• Exercise details:
Below are the records. Retype exactly the lines between the lines holding "Home (241, 211)" and "Fishing Reports (796, 211)", inclusive.

• Records to process:
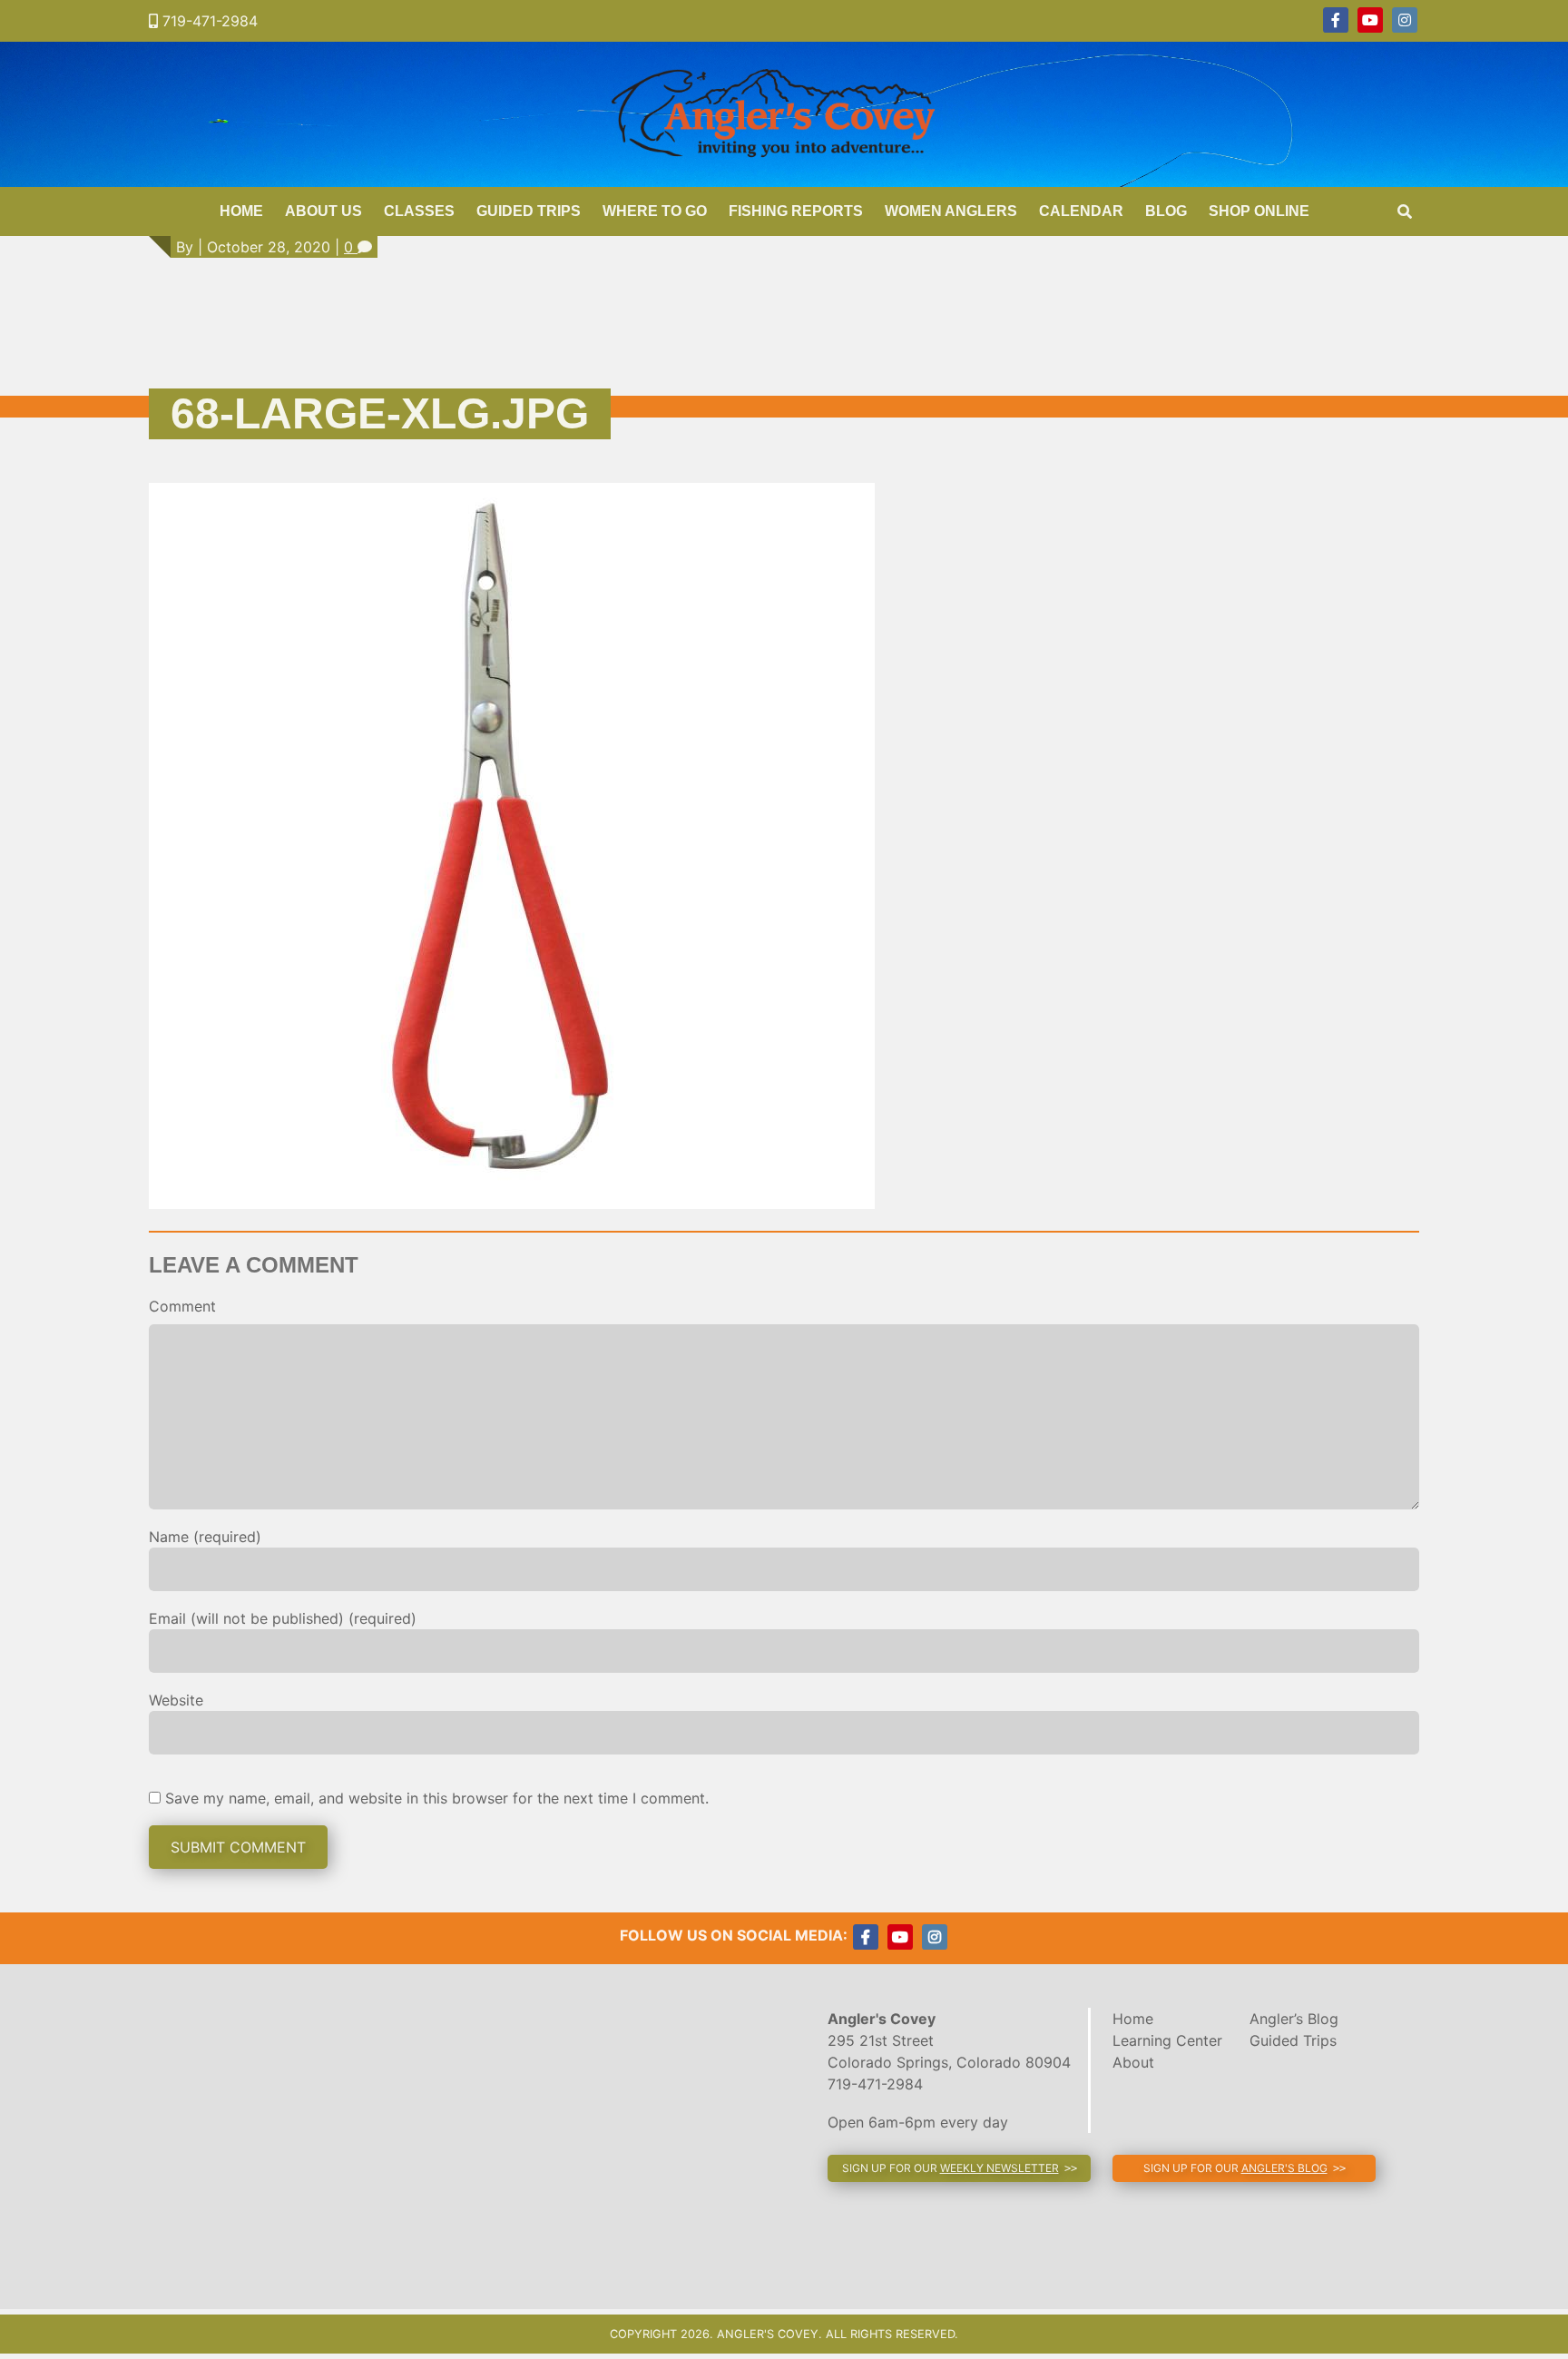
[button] (959, 2168)
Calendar (1081, 211)
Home (241, 211)
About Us (323, 211)
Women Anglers (951, 211)
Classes (419, 211)
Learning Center (1167, 2040)
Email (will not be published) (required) (282, 1618)
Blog (1166, 211)
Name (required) (205, 1537)
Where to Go (655, 211)
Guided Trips (528, 211)
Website (176, 1700)
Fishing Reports (796, 211)
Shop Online (1259, 211)
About (1133, 2062)
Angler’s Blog (1294, 2019)
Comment (182, 1306)
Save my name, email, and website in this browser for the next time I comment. (437, 1798)
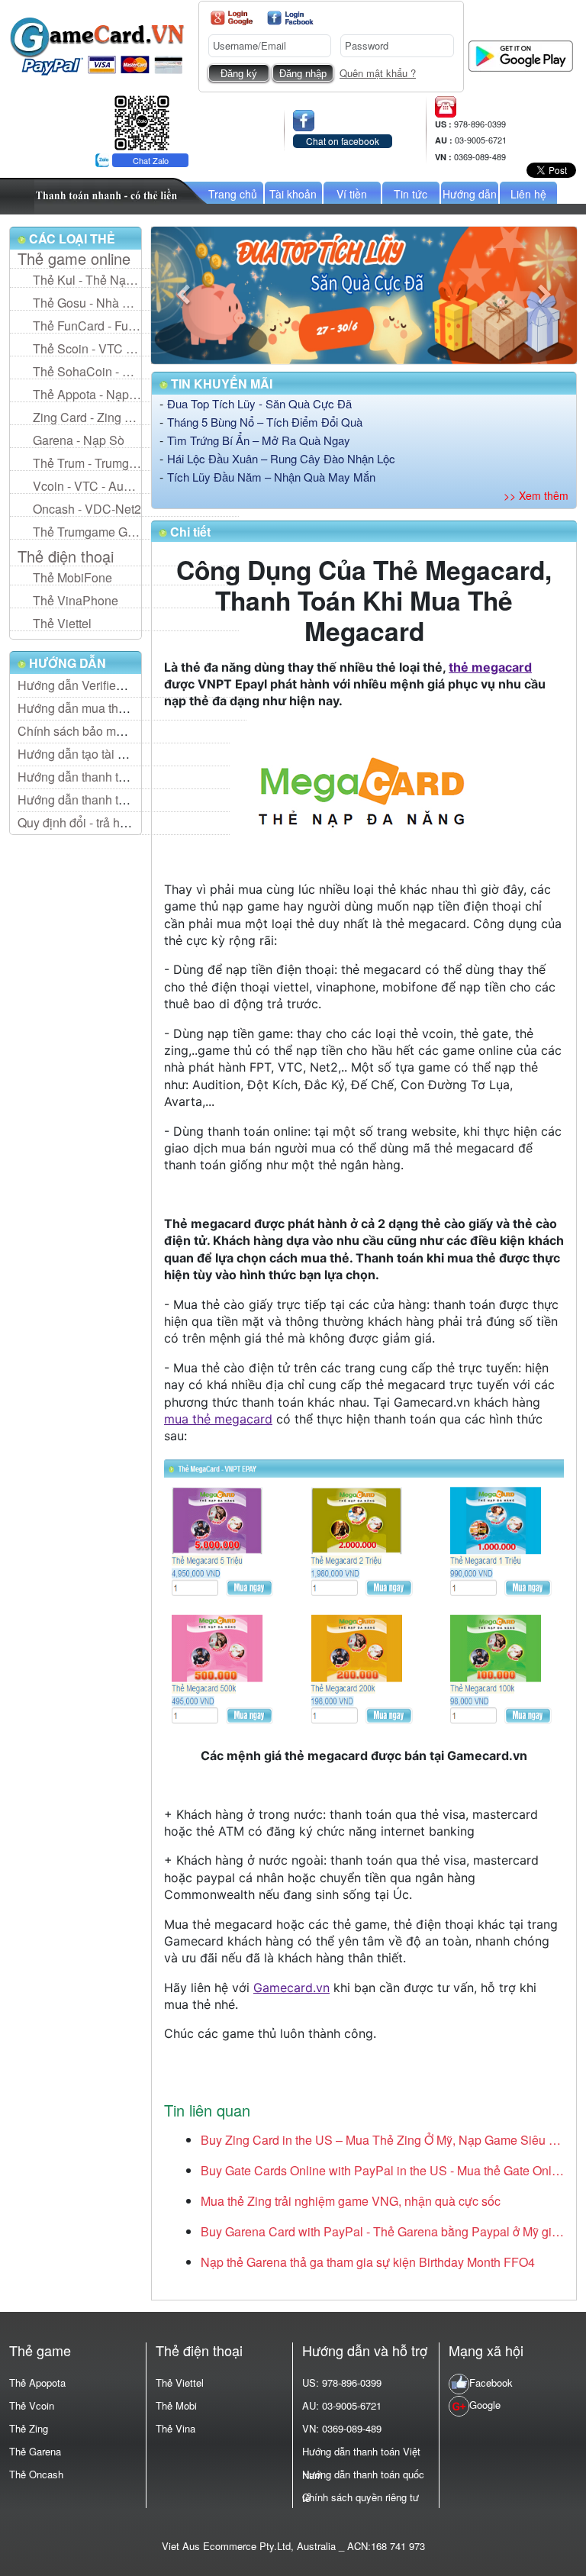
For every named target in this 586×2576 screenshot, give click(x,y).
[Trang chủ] (97, 44)
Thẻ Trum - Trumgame (87, 463)
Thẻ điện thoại (66, 556)
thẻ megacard (490, 667)
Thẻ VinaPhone (75, 600)
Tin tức (410, 194)
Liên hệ (528, 194)
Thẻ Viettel (62, 623)
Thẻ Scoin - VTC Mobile (87, 348)
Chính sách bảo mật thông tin (96, 731)
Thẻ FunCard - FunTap (87, 325)
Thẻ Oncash (36, 2474)
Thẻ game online (74, 259)
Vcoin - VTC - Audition (87, 486)
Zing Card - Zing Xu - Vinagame (87, 417)
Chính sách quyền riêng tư (360, 2497)
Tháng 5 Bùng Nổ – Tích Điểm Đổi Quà (264, 422)
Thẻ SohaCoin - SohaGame (87, 371)
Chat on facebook (342, 140)
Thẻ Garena (35, 2451)
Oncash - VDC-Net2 (87, 508)
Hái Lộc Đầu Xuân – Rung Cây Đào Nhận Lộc (281, 458)
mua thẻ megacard (218, 1419)
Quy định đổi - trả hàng (79, 822)
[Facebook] (290, 18)
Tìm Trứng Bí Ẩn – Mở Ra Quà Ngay (258, 440)
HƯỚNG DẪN (66, 663)
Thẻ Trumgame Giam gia (87, 531)
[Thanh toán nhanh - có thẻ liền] (121, 194)
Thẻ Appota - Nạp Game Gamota (87, 394)
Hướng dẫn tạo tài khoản (84, 753)
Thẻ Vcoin (31, 2405)
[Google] (231, 18)
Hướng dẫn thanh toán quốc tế (100, 799)
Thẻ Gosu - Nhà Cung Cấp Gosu (87, 302)
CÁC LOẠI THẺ (70, 238)
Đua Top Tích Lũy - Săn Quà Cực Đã (259, 403)
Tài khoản (293, 194)
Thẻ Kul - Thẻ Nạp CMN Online (87, 279)
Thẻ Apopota (37, 2382)
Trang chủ (232, 194)
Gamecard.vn (291, 1987)
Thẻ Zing (28, 2428)
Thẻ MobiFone (72, 577)
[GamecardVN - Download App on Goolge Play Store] (520, 54)
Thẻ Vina (175, 2428)
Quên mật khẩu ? (378, 73)
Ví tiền (351, 194)
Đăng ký (239, 73)
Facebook (491, 2382)
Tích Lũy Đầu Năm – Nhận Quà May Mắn (271, 477)
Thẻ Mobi (176, 2405)
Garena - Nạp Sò (78, 440)
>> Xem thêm (536, 495)
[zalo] (141, 121)
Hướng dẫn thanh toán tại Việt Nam (113, 776)
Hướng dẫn (470, 194)
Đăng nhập (303, 73)
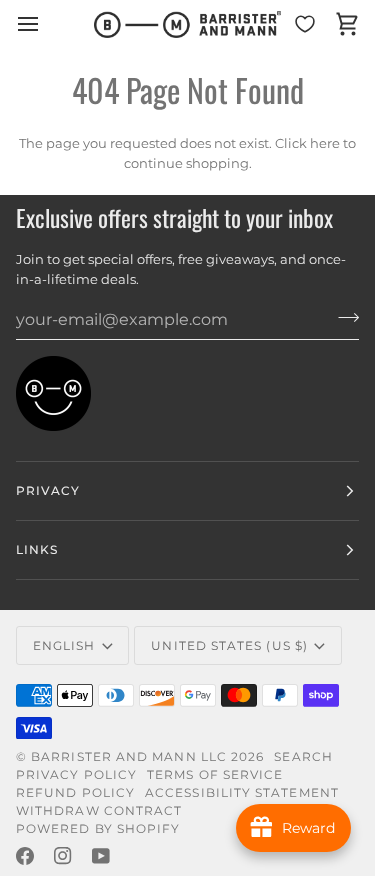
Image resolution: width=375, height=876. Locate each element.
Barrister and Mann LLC (129, 756)
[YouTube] (101, 856)
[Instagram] (63, 856)
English (64, 645)
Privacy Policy (76, 774)
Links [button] (37, 549)
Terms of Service (215, 774)
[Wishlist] (305, 24)
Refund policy (75, 792)
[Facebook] (25, 856)
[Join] (342, 317)
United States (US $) (229, 645)
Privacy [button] (48, 490)
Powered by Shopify (98, 828)
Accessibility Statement (242, 792)
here (325, 143)
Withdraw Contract (99, 810)
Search (303, 756)
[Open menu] (46, 24)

• Solution to this problem:
Home (241, 211)
About Us (323, 211)
Women Anglers (951, 211)
Classes (419, 211)
Learning Center (1167, 2040)
Email (will not be published) (required) (282, 1618)
Blog (1166, 211)
Name (required) (205, 1537)
Where to Go (655, 211)
Guided Trips (528, 211)
Website (176, 1700)
Fishing Reports (796, 211)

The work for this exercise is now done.